About this task: Decide whether each statement below agrees with the text on getting along with in-laws-to-be, answering yes or no and quoting the deciding words of the text: 1. Kathy first met her in-laws a month before the wedding. 2. Kathy's fiancé declined to translate the conversations with his parents. 3. Kathy's future mother-in-law insisted that Kathy's role in the wedding should primarily be to defer to her future husband's wishes.

Thankfully, you are marrying the love of your life, not his parents. But life will be easier if there is limited friction between you and your in-laws-to-be.
The first step is to understand the reason(s) being around them does not give you the warm fuzzies.
Sometimes it's a matter of values that don't mesh. *Kathy, married two years to her husband recalls, "My now in-laws live in Vietnam. The first time I met them was a month before the wedding when they came to the states."
The language barrier made Kathy feel uncomfortable, especially when her fiancé and his parents laughed and talked for what felt like hours while scarcely looking at her. Happily, after privately sharing her feelings with her guy, he made an effort to translate the conversations.
A tougher divide was her future mother-in-law's insistence that Kathy's role in the wedding should primarily be to defer to her future husband's wishes. "The cultural differences were staggering," Kathy recalls. "It caused tension in my relationship — he really felt caught in the middle. Ultimately he was able to gently but firmly tell his mother that while she was beloved by him, the wishes of his bride came first ... Whew!"

Data extract:
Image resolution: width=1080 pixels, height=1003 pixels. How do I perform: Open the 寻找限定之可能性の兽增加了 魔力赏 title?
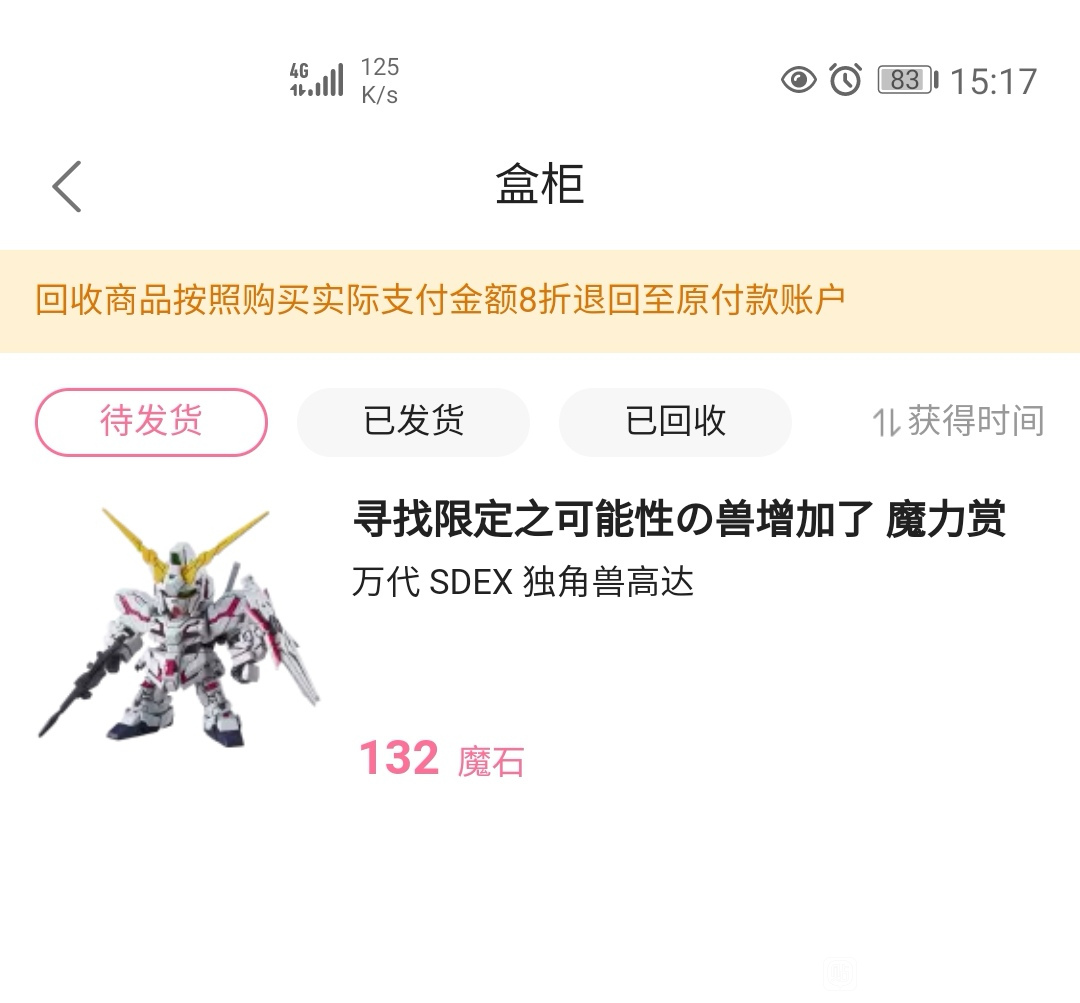click(x=679, y=519)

Output:
1. Yes: "The first time I met them was a month before the wedding when they came to the states."
2. No: "he made an effort to translate the conversations."
3. Yes: "her future mother-in-law's insistence that Kathy's role in the wedding should primarily be to defer to her future husband's wishes."